No Commitment / Yoani Sanchez

Photo by Silvia Corbelle

Red and black, these are the colors of the newspaper Granma. But unlike Stendhal’s famous work, in Granma’s pages the reader will not encounter realism, simply proselytizing. When the official organ of the Communist Party chooses a headline, its intentions are to impose an idea, not to report on it.

So it was with the phrase highlighted on the front page of this newspaper last Thursday. Taken from Raul Castro’s speech in Santiago de Cuba, the words stressed that, “The Revolution will continue just the same, without commitments to anyone at all, only to the people!” With this cover page, both the orator and the editors wanted to emphasize something which, in reality, they don’t make very clear.
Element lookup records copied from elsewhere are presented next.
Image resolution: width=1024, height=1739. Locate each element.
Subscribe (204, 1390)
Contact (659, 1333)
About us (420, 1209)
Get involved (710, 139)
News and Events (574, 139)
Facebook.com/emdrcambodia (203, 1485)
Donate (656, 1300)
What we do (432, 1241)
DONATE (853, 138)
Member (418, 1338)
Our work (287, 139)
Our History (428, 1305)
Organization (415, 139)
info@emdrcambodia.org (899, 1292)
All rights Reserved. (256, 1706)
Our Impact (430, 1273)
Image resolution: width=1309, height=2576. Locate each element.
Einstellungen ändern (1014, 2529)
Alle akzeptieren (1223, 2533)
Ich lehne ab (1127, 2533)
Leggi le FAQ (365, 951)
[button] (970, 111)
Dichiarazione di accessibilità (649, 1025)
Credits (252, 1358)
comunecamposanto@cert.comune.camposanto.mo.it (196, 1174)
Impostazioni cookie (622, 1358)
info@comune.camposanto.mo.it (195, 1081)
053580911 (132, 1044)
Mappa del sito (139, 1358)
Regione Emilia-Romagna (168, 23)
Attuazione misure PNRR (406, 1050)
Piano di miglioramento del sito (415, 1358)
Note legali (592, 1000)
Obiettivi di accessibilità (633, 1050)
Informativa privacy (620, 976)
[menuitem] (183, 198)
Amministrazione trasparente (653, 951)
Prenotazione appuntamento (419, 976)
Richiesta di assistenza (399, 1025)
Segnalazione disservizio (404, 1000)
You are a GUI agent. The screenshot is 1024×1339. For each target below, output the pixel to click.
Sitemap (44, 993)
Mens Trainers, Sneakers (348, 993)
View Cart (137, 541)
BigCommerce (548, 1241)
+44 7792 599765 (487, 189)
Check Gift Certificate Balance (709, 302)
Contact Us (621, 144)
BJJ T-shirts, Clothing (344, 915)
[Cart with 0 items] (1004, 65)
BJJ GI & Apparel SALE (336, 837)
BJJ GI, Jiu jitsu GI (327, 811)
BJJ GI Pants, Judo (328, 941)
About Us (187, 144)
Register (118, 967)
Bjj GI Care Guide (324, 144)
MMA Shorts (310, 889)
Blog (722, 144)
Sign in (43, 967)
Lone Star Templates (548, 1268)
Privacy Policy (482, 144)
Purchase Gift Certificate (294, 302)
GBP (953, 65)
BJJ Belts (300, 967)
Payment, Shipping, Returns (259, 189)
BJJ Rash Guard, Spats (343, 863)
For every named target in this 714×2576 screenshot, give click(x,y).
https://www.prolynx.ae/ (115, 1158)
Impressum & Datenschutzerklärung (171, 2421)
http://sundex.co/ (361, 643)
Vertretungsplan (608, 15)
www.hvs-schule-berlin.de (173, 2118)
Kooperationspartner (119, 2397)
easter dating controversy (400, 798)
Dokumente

It’s worth trying to decipher its meaning.

Fifty-five years have passed since the start of the so-called Cuban Revolution, so this reference to possible commitments should not refer back to its origins. One imagines that the General wasn’t alluding to the rupture of and ingratitude for certain endorsements and subsidies made to the rebels half a century ago.

It does not sound, then, like an adiós to the former fellow travelers who put their shoulders, and pockets, to the wheel to sustain this system for decades.

Who, then, is this “anyone” whom Raul Castro strips of any chance to make demands? Clearly it’s not aimed at the Miraflores Palace in response to the huge subsidies that Cuba receives from Venezuela. For this economic support has generated more political ties to the government being maintained than the one maintaining it.

To think that it’s an insinuation of a setting aside of the political responsibilities of belonging to the Community of Latin American and Caribbean States (CELAC) would be naive, at the very least. What, then, was this man in his military uniform talking about, with his hackneyed phrases and written speech? What is he referring to? The answer points both to the White House and to Brussels.

Every negotiation or conversation needs a minimum set of obligations to fulfill. Any party involved in an agreement is assured that the other party cedes an equal or greater measure than it does. It’s clear that in 2013, both the United States and the European Union took steps to moderate the diplomatic temperature between themselves and the Plaza of the Revolution.

Winks, relaxations, announcements of a new path, entered the speech of some politicians with respect to the largest of the Antilles. The table was set for a feast of agreement and dialog. In response, the ungrateful guest has come and overturned the table.

“No commitments…” screams Raul Castro, and rushes to frame it in the red letters of the newspaper Granma. We already know to whom the phrase is directed; they can consider themselves warned.